Il riconoscimento facciale è sempre più presente nelle nostre vite: molti di noi lo utilizzano più volte al giorno per sbloccare lo schermo dello smartphone, mentre le grandi aziende ne fanno uso per identificare persone specifiche in mezzo a grandi folle, analizzarne le emozioni e individuarne il genere (per poi, spesso, provare a vender loro qualcosa). Nonostante i progressi degli ultimi anni, gli algoritmi di apprendimento automatico non sono ancora precisi e, come spiega un articolo pubblicato sulla versione spagnola di The Conversation, possono per esempio discriminare per genere e razza o avere difficoltà a riconoscere persone transessuali.
Intelligenza artificiale e razzista. Gli algoritmi del machine learning seguono dei modelli di valutazione e/o interpretazione costruiti grazie all’elaborazione di grandi quantità di dati (per esempio, immagini). Per questo è fondamentale addestrare le macchine con dati il più possibile rappresentativi di ogni sfumatura umana: quando questo non accade, e si escludono determinate categorie di persone, l’IA restituisce risultati poco precisi, specchio delle inesattezze da noi commesse.
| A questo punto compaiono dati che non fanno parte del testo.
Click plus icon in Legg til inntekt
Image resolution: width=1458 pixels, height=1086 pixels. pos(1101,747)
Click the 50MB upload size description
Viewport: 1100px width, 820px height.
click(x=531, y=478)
Un esempio di quanto una raccolta dati non rappresentativa dell’intera realtà possa influenzare negativamente il funzionamento di un prodotto ci arriva direttamente dal secolo scorso: tra il 1940 e il 1990 Kodak e Polaroid utilizzarono solamente modelli bianchi per calibrare i propri prodotti, con conseguenti problemi di luce e contrasto nella resa in video di soggetti di pelle scura.
Niente di nuovo. Nonostante gli illustri esempi di Kodak e Polaroid, sembra che gli attuali colossi tecnologici non abbiano imparato nulla dagli errori del passato: un recente studio di Gender Shades ha rivelato una falla nel sistema di classificazione commerciale di Microsoft, IBM e Face++, scoprendo che le donne con la pelle più scura erano soggette a un maggior numero di errori di classificazione rispetto al resto delle persone. Anche la popolarissima piattaforma di comunicazione Zoom è caduta nella trappola della discriminazione: diversi utenti neri hanno denunciato che, attivando lo sfondo virtuale, il loro volto non veniva riconosciuto e spariva dallo schermo.
Uomo, donna o…? Ciò che manda completamente in tilt gli algoritmi di riconoscimento facciale, non addestrati a dovere dai “padroni” umani, è il dover riconoscere persone senza una sessualità definita, come i transessuali (specie nel periodo della transizione) o gli individui con identità non binaria – ossia che non corrispondono strettamente e completamente al genere maschile o al genere femminile.
Uno studio ha analizzato quattro servizi commerciali di riconoscimento facciale (Amazon Rekognition, Clarifai, IBM Watson Visual Recognition e Microsoft Azure) e calcolato la precisione dei risultati di classificazione di genere di 2.450 immagini. Se per uomini e donne la percentuale di accuratezza si avvicinava al 100%, per donne e uomini trans scendeva rispettivamente all’87% e al 70%, per poi crollare allo 0% nel caso di persone asessuali, genderqueer o non binarie.
La conclusione è che per quanto sia utile sottolineare gli errori di programmazione più comuni che affliggono i sistemi di intelligenza artificiale, soprattutto per cercare di migliorarne la precisione ed evitare discriminazioni di genere e razza, è importante avere sempre ben chiare le innumerevoli difficoltà del programmare una macchina a riconoscere la diversità rispetto al pensiero standard dei suoi progettisti.